Я старалась не думать о том, что случилось с бедняжками, не думать о горе родителей, о том, сознательно ли они пожертвовали конечностями своего ребенка на благо науки. Оставили ли они и себе что-нибудь на память, чтобы не забывать о смерти: memento mori. Наверное, это ужасно — потерять ребенка и не оставить у себя ничего, что бы о нем напоминало.

Приходить сюда снова и снова, разглядывать эти банки меня заставляла мысль о том, что все эти существа, и люди, и животные, жили больше сотни лет назад, а вот теперь я держу их в руках. Человек, который сберег их, обладал силой даровать им бессмертие.

Я вынула письмо, которое мне вручил поверенный во время чтения дедушкиного завещания. Я успела прочитать его только раз, а потом отложила, была слишком расстроена его кончиной, да и своих проблем хватало. Но именно это письмо и было главной причиной, почему я теперь здесь; я села на табуретку и снова принялась читать:


«Моя дорогая Розмари!

Я диктую это письмо Сьюзан, своей сиделке, поскольку в последнее время мне трудно писать, руки дрожат. Когда получишь его, ты уже будешь знать, что я завещаю тебе свою таксидермическую коллекцию и все остальное содержимое моего „зверинца“. Твоим близким, возможно, это покажется странным, но ты — единственный человек в семействе, которого интересует таксидермия, и совершенно естественно, что коллекция достанется тебе. Большая часть ее, как ты знаешь, принадлежала моему деду Генри Саммерсу. Он обучил меня искусству таксидермии, а я обучил тебя. Я знаю, что ты больше этим не занимаешься, но, надеюсь, став хозяйкой коллекции, ты захочешь продолжить.

В коллекции, дорогая моя, ты найдешь кое-какие довольно неприятные образцы. Я никогда их тебе не показывал, потому что считал тебя маленькой, ты еще не все понимала, но, повзрослев, увы, ты перестала задавать мне вопросы. Чтобы понять, зачем они здесь, зачем я их так долго хранил, ты должна хотя бы немного знать о жизни своего прапрадедушки.

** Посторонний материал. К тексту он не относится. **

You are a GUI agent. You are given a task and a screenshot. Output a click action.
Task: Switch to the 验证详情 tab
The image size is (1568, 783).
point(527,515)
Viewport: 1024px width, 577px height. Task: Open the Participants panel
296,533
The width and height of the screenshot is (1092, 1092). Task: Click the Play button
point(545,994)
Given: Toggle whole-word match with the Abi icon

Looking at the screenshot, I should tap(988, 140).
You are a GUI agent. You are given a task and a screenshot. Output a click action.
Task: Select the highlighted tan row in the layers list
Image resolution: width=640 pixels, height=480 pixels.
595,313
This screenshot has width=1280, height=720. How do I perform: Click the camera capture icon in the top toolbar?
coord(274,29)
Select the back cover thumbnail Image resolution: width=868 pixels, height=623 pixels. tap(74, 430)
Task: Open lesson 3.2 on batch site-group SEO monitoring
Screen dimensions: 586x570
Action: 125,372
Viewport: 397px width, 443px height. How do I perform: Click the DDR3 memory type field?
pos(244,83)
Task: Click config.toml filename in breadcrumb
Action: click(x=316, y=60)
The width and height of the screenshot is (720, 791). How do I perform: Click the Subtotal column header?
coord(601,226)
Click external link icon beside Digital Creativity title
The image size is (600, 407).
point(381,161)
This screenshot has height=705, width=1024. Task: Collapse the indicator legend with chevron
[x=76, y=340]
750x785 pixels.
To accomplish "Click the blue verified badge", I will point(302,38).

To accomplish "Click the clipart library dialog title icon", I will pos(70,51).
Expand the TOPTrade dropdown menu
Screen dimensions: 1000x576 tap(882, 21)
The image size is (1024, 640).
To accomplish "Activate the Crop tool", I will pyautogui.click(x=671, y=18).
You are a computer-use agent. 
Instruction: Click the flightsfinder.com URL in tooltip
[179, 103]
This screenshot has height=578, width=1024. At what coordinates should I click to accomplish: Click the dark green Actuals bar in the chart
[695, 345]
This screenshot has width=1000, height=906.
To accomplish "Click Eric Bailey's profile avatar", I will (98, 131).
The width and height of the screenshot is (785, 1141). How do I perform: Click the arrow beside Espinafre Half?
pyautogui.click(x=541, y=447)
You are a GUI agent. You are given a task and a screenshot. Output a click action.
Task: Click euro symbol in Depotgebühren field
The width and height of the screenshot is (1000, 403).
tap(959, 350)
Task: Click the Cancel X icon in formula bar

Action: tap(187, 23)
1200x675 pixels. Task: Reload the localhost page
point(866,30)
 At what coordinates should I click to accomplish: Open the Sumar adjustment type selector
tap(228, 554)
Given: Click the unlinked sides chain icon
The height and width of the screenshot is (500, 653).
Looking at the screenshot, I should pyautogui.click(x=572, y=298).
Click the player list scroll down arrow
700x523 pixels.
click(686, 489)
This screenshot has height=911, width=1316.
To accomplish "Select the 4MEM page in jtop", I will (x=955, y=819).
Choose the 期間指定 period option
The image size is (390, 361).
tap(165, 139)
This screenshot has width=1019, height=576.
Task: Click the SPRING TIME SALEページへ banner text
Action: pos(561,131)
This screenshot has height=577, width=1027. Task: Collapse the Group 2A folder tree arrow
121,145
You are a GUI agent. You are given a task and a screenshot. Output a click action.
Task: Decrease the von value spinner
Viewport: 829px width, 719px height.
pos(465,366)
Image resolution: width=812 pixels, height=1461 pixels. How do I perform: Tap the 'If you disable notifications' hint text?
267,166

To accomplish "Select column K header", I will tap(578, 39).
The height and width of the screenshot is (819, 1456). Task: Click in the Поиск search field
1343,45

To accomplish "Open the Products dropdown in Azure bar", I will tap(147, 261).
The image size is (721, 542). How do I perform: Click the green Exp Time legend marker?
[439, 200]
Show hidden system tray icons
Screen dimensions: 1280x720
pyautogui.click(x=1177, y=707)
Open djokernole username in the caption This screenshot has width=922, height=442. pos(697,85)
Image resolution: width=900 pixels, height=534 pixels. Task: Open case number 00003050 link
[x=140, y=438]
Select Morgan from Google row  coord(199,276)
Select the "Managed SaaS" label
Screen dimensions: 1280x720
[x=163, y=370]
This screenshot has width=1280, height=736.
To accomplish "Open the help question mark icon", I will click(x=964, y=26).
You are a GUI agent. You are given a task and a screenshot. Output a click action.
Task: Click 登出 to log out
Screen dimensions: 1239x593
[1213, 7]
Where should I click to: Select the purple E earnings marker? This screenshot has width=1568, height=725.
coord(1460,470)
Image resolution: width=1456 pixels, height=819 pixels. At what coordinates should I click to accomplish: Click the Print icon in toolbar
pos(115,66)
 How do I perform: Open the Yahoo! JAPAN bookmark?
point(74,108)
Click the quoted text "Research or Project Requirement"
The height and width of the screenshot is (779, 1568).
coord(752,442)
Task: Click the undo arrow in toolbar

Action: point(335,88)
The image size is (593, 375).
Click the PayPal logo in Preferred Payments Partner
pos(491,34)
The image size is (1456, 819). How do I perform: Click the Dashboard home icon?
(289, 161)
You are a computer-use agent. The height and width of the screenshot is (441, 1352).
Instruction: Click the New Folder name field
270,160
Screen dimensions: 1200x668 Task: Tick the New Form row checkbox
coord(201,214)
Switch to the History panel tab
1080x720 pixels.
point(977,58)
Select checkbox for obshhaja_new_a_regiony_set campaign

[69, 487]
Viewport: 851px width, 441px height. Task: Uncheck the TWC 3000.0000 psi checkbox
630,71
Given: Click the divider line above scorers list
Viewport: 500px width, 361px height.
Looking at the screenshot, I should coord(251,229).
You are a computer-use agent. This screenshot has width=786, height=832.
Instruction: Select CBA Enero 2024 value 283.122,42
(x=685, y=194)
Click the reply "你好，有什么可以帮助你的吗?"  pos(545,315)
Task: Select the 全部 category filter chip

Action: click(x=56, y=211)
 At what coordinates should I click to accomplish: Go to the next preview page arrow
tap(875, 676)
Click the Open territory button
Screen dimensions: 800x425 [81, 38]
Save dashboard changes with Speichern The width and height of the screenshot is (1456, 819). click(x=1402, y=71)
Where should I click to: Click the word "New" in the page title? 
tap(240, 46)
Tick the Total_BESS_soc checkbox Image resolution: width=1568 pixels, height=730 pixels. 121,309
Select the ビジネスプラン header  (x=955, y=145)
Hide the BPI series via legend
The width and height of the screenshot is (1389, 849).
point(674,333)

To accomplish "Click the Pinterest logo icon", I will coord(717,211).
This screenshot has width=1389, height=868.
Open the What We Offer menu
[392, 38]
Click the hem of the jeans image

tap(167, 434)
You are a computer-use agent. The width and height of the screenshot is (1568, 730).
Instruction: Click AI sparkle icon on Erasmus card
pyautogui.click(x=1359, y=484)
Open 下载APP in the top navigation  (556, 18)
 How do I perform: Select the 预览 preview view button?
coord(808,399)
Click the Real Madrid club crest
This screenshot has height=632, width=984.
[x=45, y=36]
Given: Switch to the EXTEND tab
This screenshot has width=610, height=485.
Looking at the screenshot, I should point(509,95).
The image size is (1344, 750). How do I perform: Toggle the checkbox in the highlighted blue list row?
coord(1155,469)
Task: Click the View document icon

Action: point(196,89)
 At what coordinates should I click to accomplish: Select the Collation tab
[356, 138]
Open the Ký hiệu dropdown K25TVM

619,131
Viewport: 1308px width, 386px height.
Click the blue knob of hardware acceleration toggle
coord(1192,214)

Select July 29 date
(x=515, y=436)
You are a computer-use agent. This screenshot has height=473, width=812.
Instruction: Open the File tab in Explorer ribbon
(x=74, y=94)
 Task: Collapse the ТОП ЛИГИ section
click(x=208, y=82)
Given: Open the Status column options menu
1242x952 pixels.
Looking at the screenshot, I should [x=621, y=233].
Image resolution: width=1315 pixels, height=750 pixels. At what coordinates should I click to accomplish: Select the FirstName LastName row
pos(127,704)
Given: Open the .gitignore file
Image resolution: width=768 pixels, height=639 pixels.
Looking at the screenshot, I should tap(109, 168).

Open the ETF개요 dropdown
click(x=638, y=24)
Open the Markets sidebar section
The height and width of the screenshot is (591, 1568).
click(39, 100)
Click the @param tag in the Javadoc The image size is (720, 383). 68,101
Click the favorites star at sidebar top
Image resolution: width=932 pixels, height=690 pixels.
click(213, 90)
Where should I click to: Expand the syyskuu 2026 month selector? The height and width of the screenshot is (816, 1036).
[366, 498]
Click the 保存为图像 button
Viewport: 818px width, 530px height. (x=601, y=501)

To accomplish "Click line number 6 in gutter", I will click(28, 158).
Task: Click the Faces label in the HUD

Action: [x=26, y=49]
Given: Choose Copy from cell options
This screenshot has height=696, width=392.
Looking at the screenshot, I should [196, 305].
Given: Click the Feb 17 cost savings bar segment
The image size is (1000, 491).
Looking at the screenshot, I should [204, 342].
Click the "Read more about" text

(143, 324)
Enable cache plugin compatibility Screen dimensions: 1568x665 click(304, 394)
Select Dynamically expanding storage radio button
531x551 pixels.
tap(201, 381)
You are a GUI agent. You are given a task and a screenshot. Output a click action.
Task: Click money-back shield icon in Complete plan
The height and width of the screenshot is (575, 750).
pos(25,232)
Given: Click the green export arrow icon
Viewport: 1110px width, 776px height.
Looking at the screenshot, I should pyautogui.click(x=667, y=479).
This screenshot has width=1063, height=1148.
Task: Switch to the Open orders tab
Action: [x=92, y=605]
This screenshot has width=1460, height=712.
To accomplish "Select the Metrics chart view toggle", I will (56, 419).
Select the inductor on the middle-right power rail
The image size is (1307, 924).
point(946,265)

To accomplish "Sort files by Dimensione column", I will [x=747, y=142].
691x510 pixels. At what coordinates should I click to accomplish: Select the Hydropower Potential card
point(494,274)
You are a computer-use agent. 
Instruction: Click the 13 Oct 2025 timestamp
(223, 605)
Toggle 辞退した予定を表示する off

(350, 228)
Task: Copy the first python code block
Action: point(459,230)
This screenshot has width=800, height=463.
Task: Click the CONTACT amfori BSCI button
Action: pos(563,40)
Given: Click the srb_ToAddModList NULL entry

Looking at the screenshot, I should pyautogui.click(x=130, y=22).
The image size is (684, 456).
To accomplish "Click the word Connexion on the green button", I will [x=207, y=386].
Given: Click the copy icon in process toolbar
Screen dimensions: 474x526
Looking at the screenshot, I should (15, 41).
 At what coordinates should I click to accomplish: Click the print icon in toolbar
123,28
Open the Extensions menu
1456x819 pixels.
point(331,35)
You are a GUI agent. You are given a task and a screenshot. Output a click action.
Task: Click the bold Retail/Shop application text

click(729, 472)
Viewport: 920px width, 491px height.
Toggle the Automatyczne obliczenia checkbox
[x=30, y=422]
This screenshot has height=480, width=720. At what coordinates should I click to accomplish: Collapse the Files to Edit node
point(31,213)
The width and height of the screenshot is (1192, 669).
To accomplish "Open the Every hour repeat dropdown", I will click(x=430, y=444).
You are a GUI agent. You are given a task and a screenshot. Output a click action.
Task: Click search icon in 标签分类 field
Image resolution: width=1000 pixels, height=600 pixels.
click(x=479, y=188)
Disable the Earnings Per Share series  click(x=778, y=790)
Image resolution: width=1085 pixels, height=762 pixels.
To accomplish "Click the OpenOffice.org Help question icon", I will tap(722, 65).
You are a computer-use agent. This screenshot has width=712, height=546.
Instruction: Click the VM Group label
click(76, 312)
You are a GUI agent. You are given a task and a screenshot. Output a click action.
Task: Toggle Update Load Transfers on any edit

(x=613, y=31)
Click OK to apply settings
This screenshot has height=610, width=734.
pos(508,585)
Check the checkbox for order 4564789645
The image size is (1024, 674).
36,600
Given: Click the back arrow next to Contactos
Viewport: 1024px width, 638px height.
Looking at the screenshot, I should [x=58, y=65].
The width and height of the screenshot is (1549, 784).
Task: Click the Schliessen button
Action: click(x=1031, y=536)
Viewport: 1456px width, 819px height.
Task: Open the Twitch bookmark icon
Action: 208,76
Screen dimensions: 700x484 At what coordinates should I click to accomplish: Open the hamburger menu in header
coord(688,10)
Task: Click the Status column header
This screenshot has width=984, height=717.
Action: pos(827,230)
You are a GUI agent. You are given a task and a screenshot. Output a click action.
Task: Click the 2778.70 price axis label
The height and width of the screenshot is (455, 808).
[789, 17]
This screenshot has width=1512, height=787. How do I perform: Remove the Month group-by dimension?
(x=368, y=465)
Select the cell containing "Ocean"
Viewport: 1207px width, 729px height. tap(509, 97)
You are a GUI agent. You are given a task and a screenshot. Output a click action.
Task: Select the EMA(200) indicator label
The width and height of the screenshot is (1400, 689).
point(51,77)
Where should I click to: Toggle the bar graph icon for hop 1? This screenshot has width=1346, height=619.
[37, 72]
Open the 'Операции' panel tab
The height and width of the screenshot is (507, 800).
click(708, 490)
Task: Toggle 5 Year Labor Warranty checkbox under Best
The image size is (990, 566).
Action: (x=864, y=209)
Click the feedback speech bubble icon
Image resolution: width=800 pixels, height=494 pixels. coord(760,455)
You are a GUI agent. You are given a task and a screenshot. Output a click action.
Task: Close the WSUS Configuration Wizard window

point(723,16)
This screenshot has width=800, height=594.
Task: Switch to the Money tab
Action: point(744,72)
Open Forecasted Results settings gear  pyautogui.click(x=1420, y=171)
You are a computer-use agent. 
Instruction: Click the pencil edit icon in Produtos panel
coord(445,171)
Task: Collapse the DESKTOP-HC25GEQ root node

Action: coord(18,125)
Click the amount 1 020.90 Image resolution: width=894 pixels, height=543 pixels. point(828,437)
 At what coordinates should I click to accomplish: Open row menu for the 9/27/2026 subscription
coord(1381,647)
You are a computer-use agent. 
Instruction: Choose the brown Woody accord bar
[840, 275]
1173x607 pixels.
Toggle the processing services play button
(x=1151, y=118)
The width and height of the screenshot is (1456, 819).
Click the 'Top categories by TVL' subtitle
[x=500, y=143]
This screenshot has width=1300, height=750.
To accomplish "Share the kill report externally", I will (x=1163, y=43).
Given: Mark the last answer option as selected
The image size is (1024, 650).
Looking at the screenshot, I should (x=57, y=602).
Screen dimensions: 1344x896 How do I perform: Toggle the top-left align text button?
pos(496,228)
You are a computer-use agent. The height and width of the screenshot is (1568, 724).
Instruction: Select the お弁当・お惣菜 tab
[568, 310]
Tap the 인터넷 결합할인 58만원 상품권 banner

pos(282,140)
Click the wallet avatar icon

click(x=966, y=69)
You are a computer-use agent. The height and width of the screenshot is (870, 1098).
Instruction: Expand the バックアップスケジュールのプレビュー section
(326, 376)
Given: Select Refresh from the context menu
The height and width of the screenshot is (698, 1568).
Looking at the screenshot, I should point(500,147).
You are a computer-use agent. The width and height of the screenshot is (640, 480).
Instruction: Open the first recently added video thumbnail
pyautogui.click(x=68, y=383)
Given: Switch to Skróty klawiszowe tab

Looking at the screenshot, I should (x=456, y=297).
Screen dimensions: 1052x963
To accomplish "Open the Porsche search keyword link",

Тебе известно, что он приехал сюда в восьмидесятые годы девятнадцатого века, что он купил и восстановил этот дом. Он был родом из весьма уважаемой в Англии семьи, джентльменом с блестящим будущим и не менее блестящими друзьями, включая, как я понимаю, самого Эдуарда VII.[9] Не могу сказать, что этот мой дедушка был человеком добрым, во всяком случае, по отношению ко мне, вот почему я всегда старался проявлять к тебе больше доброты. Он многому меня научил, но я никогда не чувствовал, что он это делает из любви ко мне. Да, он не был добр, но человек он был удивительный, поэтому я всегда гордился тем, что я его внук. Ты знаешь, что он был коллекционер и побывал в самых разных странах в поисках всего необычного и редкостного. В отличие от других людей с его положением в обществе, моего дедушку не удовлетворяла возможность просто тратить деньги, чтобы приумножать свою коллекцию диковинок, он не хотел сидеть и ждать, когда ему привезут из дальних стран тот или иной редкостный экземпляр. Он отправлялся добывать их сам. Именно такой образ жизни и привел его в Новую Зеландию: он отправился на поиски моа[10] и гуйи, а возможно, еще и не со столь возвышенной целью, на поиски артефактов аборигенов маори. Не рассчитал только одного: он встретил здесь женщину, которую полюбил, женился на ней и тем самым решил свою судьбу, а также судьбу всех нас, для которых Новая Зеландия стала родиной.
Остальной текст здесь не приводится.